Junge Leute verlassen ihr Elternhaus in Deutschland früher als in den meisten anderen EU-Ländern. Überall gilt jedoch: Töchter kehren ihren Eltern früher den Rücken als Söhne, wie das Bundesinstitut für Bevölkerungsforschung (BiB) am Mittwoch in Wiesbaden mitteilte. “Das liegt vor allem daran, dass sie früher heiraten oder mit ihrem Partner zusammenleben.“

Etwa jeder fünfte Mann im Alter von 25 bis 34 Jahren lebt dem Institut zufolge gegenwärtig bei mindestens einem Elternteil. Von den gleichaltrigen Frauen ist es nur jede Zehnte.

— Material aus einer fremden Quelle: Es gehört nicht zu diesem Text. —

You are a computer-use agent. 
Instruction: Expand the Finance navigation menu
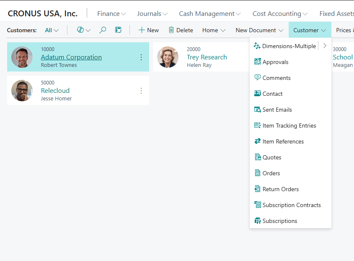click(111, 14)
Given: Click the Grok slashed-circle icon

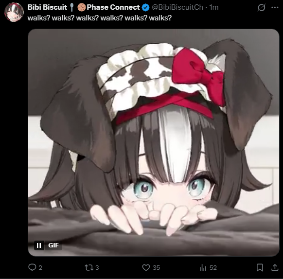Looking at the screenshot, I should click(261, 8).
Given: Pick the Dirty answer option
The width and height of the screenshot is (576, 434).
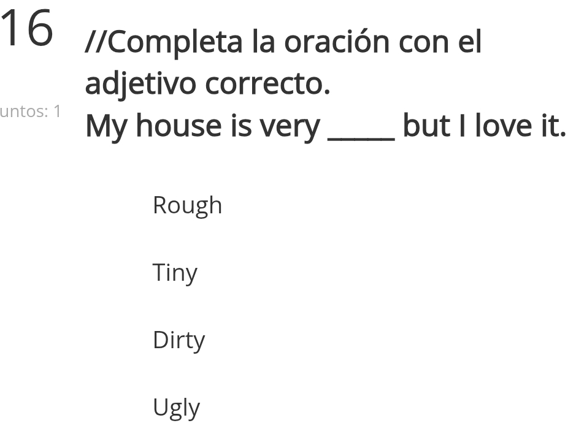Looking at the screenshot, I should (179, 340).
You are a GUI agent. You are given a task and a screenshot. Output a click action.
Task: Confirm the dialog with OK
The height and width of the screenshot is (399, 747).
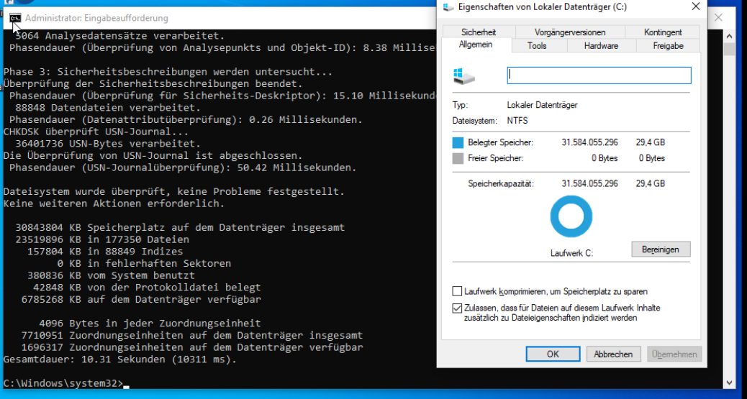pyautogui.click(x=553, y=354)
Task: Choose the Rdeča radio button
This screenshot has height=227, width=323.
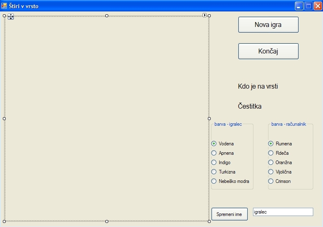Action: pyautogui.click(x=271, y=153)

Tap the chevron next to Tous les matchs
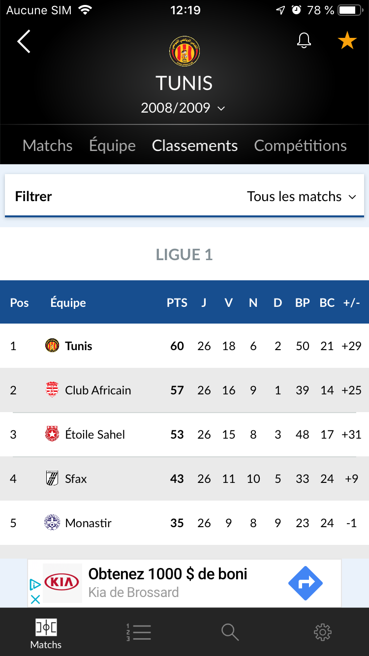[x=352, y=197]
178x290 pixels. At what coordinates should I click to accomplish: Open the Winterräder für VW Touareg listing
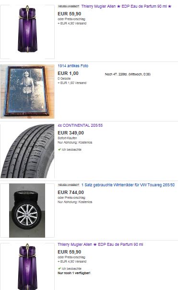pyautogui.click(x=128, y=185)
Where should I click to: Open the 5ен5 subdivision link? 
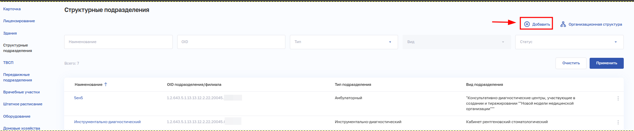79,98
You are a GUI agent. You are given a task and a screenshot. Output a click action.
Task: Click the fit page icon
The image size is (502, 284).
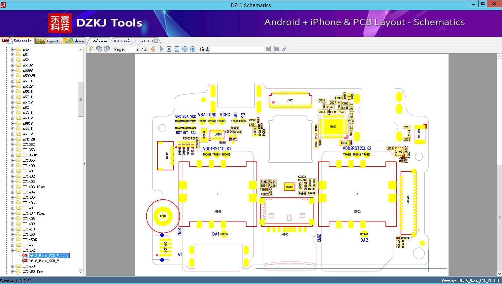point(177,49)
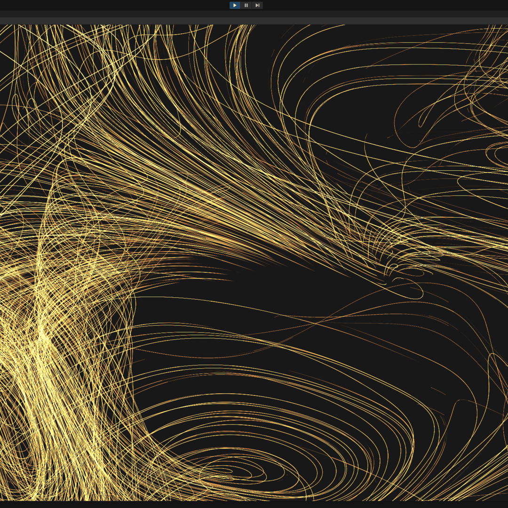Screen dimensions: 508x508
Task: Click the spiral vortex center at the bottom
Action: (x=245, y=470)
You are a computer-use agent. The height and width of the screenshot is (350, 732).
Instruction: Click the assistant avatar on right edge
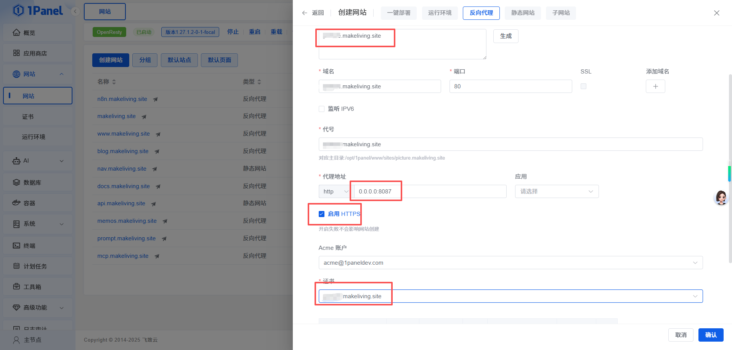click(721, 198)
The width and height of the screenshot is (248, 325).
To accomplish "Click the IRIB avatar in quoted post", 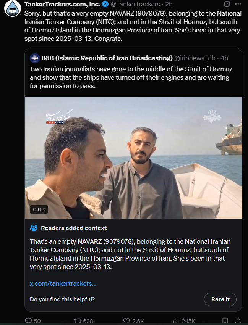I will click(35, 58).
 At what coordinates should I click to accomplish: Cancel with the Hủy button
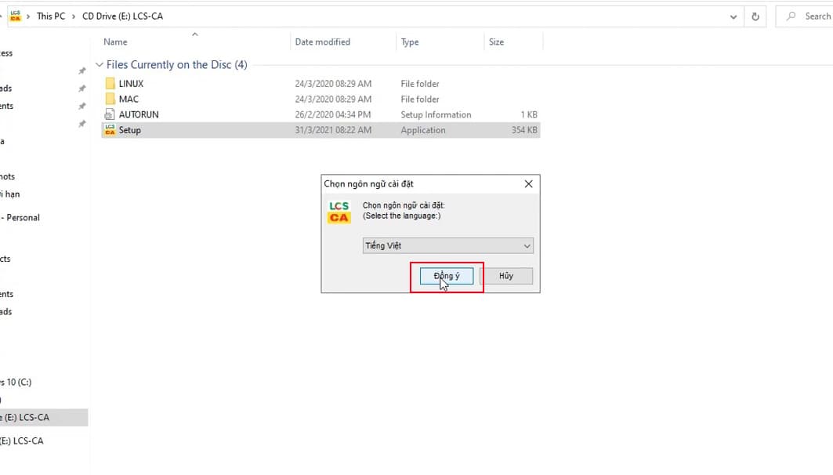click(x=506, y=276)
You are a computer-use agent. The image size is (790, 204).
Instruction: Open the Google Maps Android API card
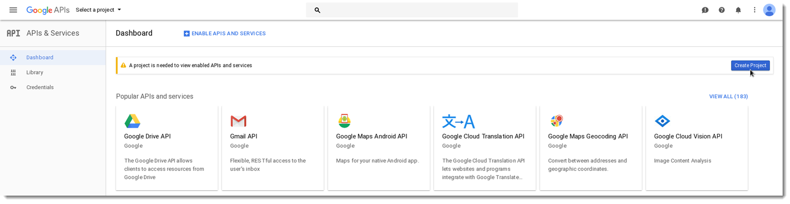pos(379,148)
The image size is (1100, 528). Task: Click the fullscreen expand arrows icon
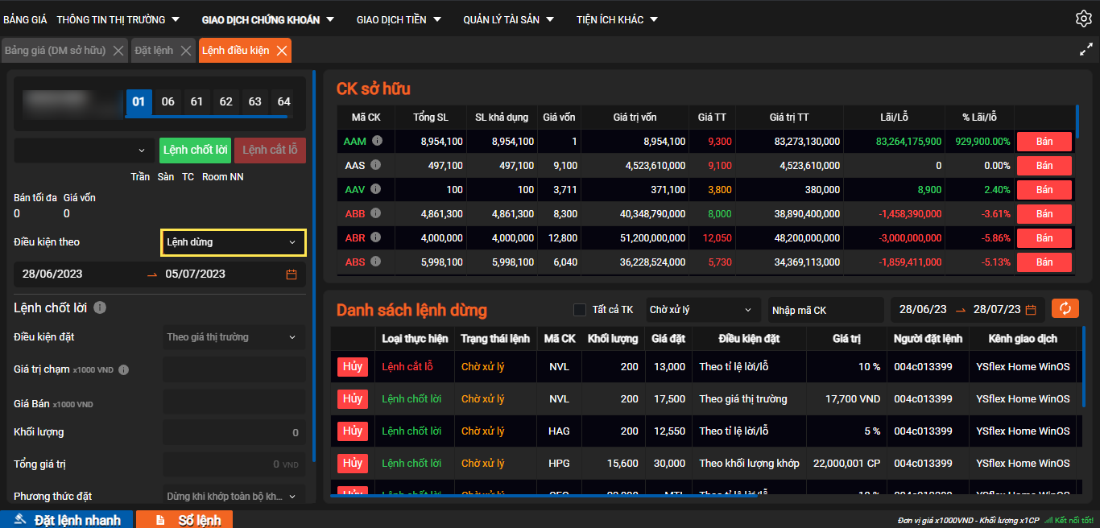(1086, 50)
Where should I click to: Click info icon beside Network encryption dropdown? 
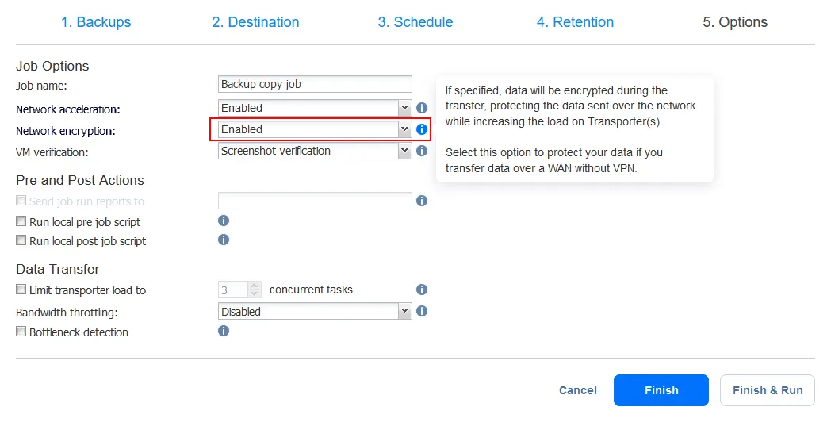pyautogui.click(x=422, y=129)
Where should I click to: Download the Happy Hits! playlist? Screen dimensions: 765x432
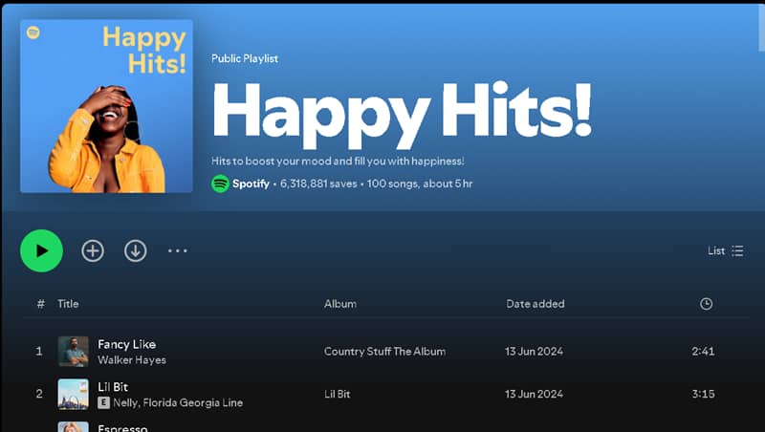(136, 250)
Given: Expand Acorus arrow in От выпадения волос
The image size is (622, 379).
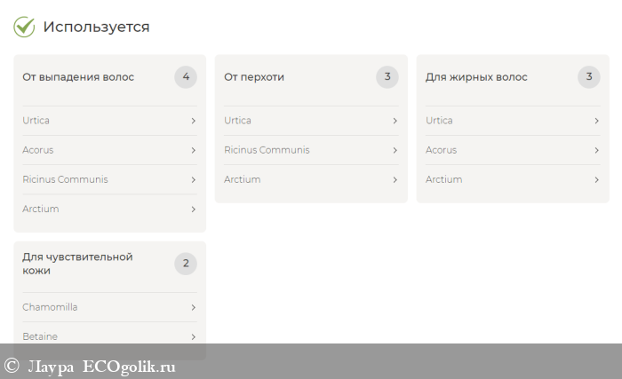Looking at the screenshot, I should (x=193, y=150).
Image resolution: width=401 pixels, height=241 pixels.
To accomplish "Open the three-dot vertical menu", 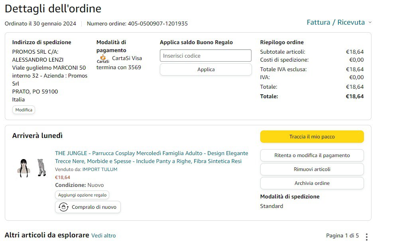I will pyautogui.click(x=367, y=236).
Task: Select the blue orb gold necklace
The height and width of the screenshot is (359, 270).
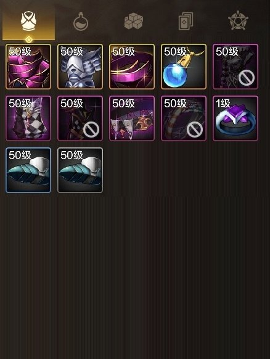Action: pos(184,67)
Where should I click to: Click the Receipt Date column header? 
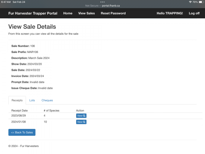(x=19, y=110)
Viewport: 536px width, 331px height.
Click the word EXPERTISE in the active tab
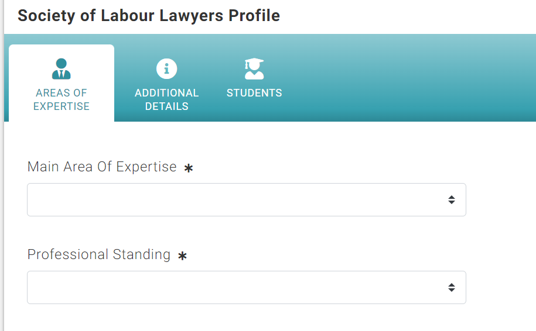pyautogui.click(x=62, y=106)
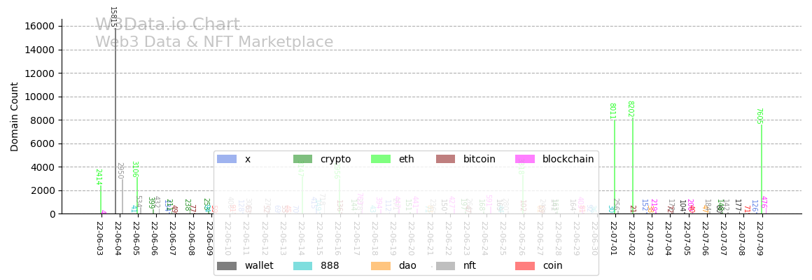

Der Durchschnittswert für die 27 EU-Staaten liegt bei beiden Geschlechtern deutlich höher: Mehr als jeder dritte Mann wohnt noch mit Mutter, Vater oder beiden zusammen. Von den längst erwachsenen Töchtern dieser Altersgruppe ist es gut jede Fünfte.

Am längsten halten es junge Leute in Süd- und Osteuropa zu Hause aus: Im EU-Beitrittskandidat Kroatien beispielsweise leben 77,5 Prozent der 25- bis 34-jährigen Männer und mehr als jede zweite Frau dieser Altersgruppe noch im Haushalt ihrer Eltern.

Auch in Italien, Griechenland und Bulgarien wohnt über die Hälfte der jungen Männer im elterlichen Haushalt. Ganz anders ist das in den Niederlanden und Skandinavien: In Dänemark sind es nur zwei Prozent der Männer und weniger als ein Prozent der Frauen.

Finanzielle Gründe und unsichere Arbeitsverhältnisse sind eine wichtige Ursache, lange bei den Eltern zu bleiben, wie die Fachleute feststellen. Kulturelle Faktoren spielten aber auch eine Rolle: “In Süd- und Osteuropa ist es durchaus üblich, dass Kinder mit häuslicher Unterstützung bei den Eltern rechnen“, so Christian Fiedler vom BiB. “Dagegen suchen junge Erwachsene in Skandinavien sehr schnell die räumliche Eigenständigkeit.“ Im Süden zögen junge Erwachsene oft erst mit der Heirat aus. Im Norden gründeten sie dagegen bereits einen eigenen Haushalt, wenn sie mit einer Ausbildung beginnen, ins Berufsleben einsteigen oder mit ihrem Partner zusammenziehen wollten.